Johnson & Johnson’s purchase of HealthMedia goes well with its fondness for the potential of online media. Two years ago it launched a blog, www.jnjbtw.com (short for J&J By the Way), separate from its corporate Web site, where it informally talks about company and industry developments, stripped of the formality of press releases. It also carries links to several independent pharmaceutical blog sites that are openly critical of government regulation and policy makers.
J&J declined to discuss HealthMedia’s revenue or the price it paid for the firm, but Bard said HealthMedia grossed $23 million in revenue last year, and “the price is at least that.”
Bard said J&J’s HealthMedia purchase marks a departure from earlier attempts by makers of drugs and medical devices to sell their wares.
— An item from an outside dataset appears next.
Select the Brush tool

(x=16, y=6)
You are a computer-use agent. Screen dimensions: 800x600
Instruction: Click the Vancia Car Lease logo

He recalls that in the 1990s, many drug makers invested in disease management firms that urged patients to take their prescription medications regularly by “wrap[ping] programs around pills.”
By marketing their drugs as part of disease management programs, pharmaceutical companies strayed into gray areas, Bard said. “It seems very altruistic, but the reality is if I have a product for allergy and I offer a disease management program for it, there is a huge conflict of interest,” he said.
J&J’s latest strategy, by contrast, is not linked to any specific drug, Bard said, but there still could be conflicts of interest when pharmaceutical companies use health information sites to promote their therapies and drugs. “It’s all paid for by advertising,” he said. “How do you maintain separation between church and state?”
Leebaw said he sees no conflicts, as J&J’s pharmaceutical business and HealthMedia are separate operations. He also expects other pharmaceutical companies that partner with HealthMedia to continue that association, even if some of them are J&J competitors. “The decentralized management philosophy of Johnson & Johnson will enable HealthMedia to manage its business locally, closest to its customers,” he said.